Some prefer renting in a city with a fast-paced environment with growing amenities, such as ride-sharing and food-delivery services. "Renting offers more flexibility," said Florentina Sarac, researcher for Rent Cafe. "You're not tied down to a location."
The studies reveal another symptom of the perfect Bay Area housing storm: high-paying tech and professional jobs grew over the last decade, but the region didn't build a corresponding amount of homes and condos. Real estate agents say lots of high earners are choosing to wait out the super-heated housing market in comfortable rentals.
The number of homes for sale has scraped record lows, and median sales prices have climbed, year-over-year, since April 2012. The median re-sale price for a Bay Area home hit a record $935,000 in May, according to real estate data firm CoreLogic. Meanwhile, construction of new apartment complexes has outpaced single-family homes, with new urban units focusing on upscale renters.
"It's harder than hell to find a place to buy," said real estate agent Myron Von Raesfeld, president of Windermere Silicon Valley. "For a lot of people it's become difficult and frustrating."

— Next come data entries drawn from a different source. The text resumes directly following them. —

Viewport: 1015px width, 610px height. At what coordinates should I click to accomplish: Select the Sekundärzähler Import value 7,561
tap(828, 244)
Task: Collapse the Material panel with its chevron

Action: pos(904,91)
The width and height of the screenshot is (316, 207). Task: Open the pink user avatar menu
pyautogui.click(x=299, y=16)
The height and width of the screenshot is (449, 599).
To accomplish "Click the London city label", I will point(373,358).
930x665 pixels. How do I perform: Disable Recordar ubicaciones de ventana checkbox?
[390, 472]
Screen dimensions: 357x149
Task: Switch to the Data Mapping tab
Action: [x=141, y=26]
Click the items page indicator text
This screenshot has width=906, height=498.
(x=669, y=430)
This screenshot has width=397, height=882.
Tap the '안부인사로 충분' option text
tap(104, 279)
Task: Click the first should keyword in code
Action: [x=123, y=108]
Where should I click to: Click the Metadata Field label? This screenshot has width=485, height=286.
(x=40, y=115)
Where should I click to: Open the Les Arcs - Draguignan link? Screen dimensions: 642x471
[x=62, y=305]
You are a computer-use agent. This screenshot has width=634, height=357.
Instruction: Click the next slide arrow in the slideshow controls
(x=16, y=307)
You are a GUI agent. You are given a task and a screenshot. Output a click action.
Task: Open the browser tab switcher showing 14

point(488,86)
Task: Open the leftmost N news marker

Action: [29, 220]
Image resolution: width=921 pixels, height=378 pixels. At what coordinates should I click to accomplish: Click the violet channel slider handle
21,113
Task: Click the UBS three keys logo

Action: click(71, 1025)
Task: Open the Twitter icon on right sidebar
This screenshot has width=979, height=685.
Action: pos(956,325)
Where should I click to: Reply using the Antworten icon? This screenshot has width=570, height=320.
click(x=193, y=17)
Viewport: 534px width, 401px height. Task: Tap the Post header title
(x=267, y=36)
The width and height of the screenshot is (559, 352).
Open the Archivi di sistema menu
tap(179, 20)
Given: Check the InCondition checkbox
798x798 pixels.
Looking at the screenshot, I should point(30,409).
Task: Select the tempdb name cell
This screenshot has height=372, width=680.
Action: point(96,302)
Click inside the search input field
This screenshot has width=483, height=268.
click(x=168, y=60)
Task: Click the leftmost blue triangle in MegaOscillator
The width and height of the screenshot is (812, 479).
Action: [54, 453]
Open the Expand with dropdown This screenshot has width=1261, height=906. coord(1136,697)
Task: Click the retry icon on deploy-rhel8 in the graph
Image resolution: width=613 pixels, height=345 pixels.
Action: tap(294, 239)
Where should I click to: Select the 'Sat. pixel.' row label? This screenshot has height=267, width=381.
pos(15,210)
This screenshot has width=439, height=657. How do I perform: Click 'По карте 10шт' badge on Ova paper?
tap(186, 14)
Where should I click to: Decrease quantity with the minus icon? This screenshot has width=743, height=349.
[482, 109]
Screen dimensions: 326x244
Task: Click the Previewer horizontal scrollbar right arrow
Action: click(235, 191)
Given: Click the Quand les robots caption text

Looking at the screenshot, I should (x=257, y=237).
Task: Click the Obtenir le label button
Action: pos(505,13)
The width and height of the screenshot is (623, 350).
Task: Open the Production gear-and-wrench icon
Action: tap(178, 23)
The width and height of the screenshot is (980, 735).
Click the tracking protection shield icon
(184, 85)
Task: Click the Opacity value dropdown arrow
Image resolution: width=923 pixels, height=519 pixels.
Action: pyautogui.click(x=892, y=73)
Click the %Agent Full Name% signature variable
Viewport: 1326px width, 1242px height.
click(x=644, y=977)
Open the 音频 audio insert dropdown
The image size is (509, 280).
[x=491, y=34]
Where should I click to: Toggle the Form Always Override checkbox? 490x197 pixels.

Apartment List researchers estimate that 2 million high-income renters nationwide joined the market between 2008 and 2017, an increase of nearly 50 percent. The most expensive cities in the country -- San Francisco, New York and Los Angeles -- started with more high-wealth renters and had a slower growth rate than smaller markets.
San Francisco's share of high-income renters grew by 65 percent and San Jose's increased by 34 percent. By comparison, Denver, Austin, Texas and Oklahoma City saw wealthy renter populations more than double, according to Apartment List.
Rent Cafe researchers found about 1 in 5 San Jose renters top $150,000 in annual income, while San Francisco has more high-income renters than high-income home owners.
The population of wealthy renters grew in each of the Bay Area's 16 largest cities, the study found. Between 2007 and 2017, Berkeley, Fairfield and Richmond saw four times as many wealthy renters join their cities. Oakland, San Jose, Santa Clara and Vallejo more than tripled their high-income renter populations.
Bay Area agents say many would-be homeowners sit on the sidelines and wait for the market to cool. Younger buyers also can be burdened by student debt, making it harder to amass a down payment.
Von Raesfeld, based in Santa Clara, said having a high salary and stock bonuses doesn't ensure that someone can buy in Silicon Valley. Although the housing market has slowed, multiple offers and quick sales are still common in hot neighborhoods.
He's seen young couples tire of the home search and settle for an apartment in a good neighborhood with ample amenities. "They're getting very frustrated of competing in the marketplace," he said.
Agent Nancie Allen, of Masterkey Real Estate in Fremont, said many renters still aspire to own a home, including millennials at their start of their careers. But high costs in the Bay Area have many deferring their dream.
"We've always had high-income renters," Allen said. "There's still a lack of housing near job centers."